Women’s health advocates expressed concern about HHS Secretary Kathleen Sebelius’ recent decision to overrule the scientists at the Food and Drug Administration and deny over-the-counter access to the morning after pill for women of all ages. But new research suggests that even women who can legally access the drug without a prescription — women over the age of 17 — may have a hard time obtaining it:
Although the researchers found the availability of emergency contraception did not differ based on neighborhood income, in 19 percent of calls the adolescent was told she could not obtain emergency contraception under any circumstance. This misinformation occurred more often (23.7 percent compared to 14.6 percent) among pharmacies in low-income neighborhoods.
When callers queried the age threshold for over-the-counter access, they were given the correct age less often by pharmacies in low-income neighborhoods (50.0 percent compared to 62.8 percent). In all but 11 calls, the incorrect age was stated as erroneously too high, potentially restricting access.
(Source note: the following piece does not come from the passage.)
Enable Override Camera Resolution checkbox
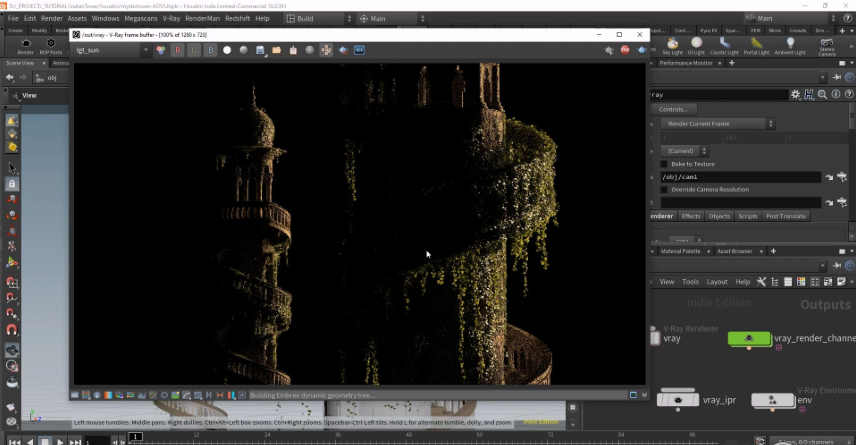This screenshot has height=445, width=856. point(664,189)
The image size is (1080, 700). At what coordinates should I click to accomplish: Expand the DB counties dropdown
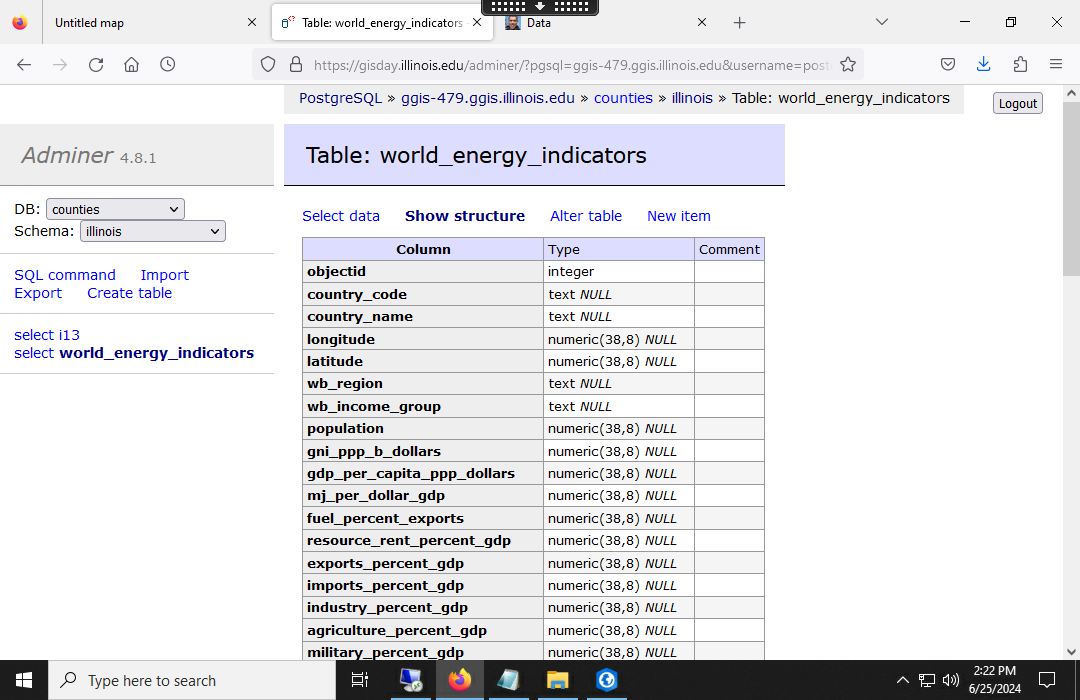point(115,209)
Existing laws offer conscience protections to medical providers, exempting doctors, nurses, and pharmacists from providing services that undermine their religious beliefs. Unfortunately, Republican lawmakers and presidential contenders have vowed to strengthen these regulations, which would have the effect of keeping contraception further out of reach of the women who need it.
Aaron Carroll has more: “If they did have the drug available, which occurred 759 times, once callers revealed they were 17 years old, almost 20% were told that they couldn’t have emergency contraception. Legally, of course, they could have. But they were ‘misinformed’. Further analysis looking at the relative income of people living near the pharmacy found that people who lived in poorer neighborhoods were more than 60% more likely to be incorrectly told they couldn’t have the drug because they were too young than people who lived in more affluent neighborhoods.”